Hayırlı Ölüm Nasıl Olur?

Müminin ölümü nasıl olur? Salih bir zata ölüm geldiği vakit Azrail (a.s) onunla nasıl konuşur? Ölümü nasıl gerçekleşir? İnsanın en büyük temennisi onu İslam üzere dünyaya gönderen Allah'tan (c.c.) yine İslam üzere hayırlı bir ölümdür...

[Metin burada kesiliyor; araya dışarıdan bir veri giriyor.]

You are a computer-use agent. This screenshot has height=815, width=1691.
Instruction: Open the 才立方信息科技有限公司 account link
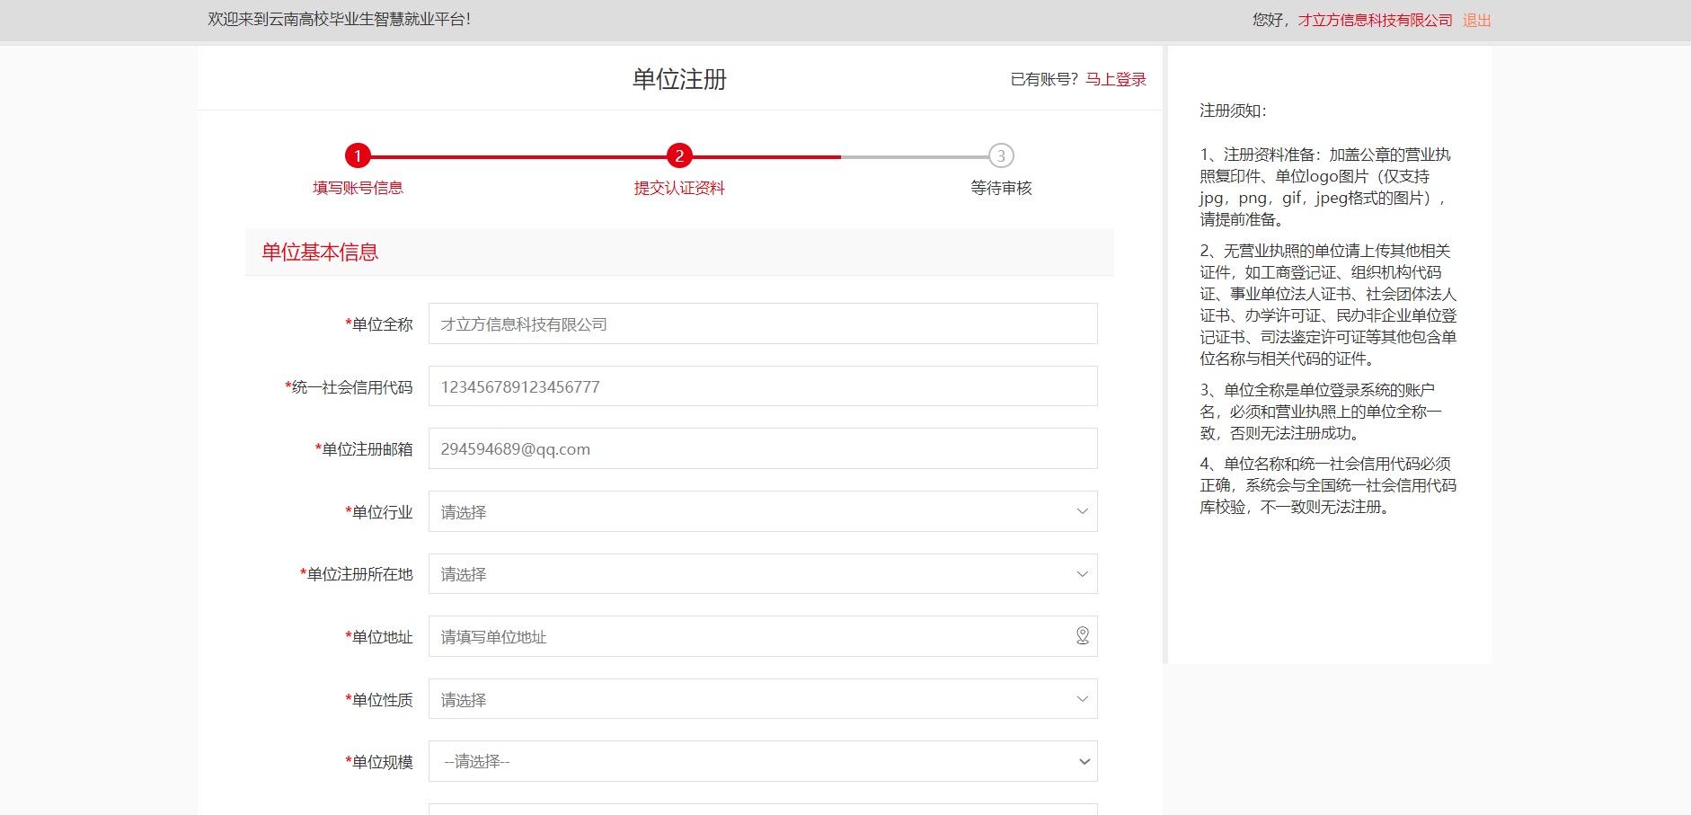[x=1375, y=20]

Azrâil -aleyhisselâm- sâlih bir mü’min kul ile karşılaştı. Ona selâm verdikten sonra;

“–Seninle bir işim var, bunu sana gizli söyleyeceğim.” dedi ve kulağına eğilerek kendisinin Azrâil olduğunu söyledi. Mü’min kul buna sevindi ve şöyle dedi:

“–Hoş geldin, kaç zamandır seni bekliyordum. Bütün gayretim, noksanlarımı ve kusurlarımı bertaraf edip ölüm ânımı güzelleştirebilmek içindi. Dâimâ son nefesimin endişesi ve hazırlığı içinde idim.”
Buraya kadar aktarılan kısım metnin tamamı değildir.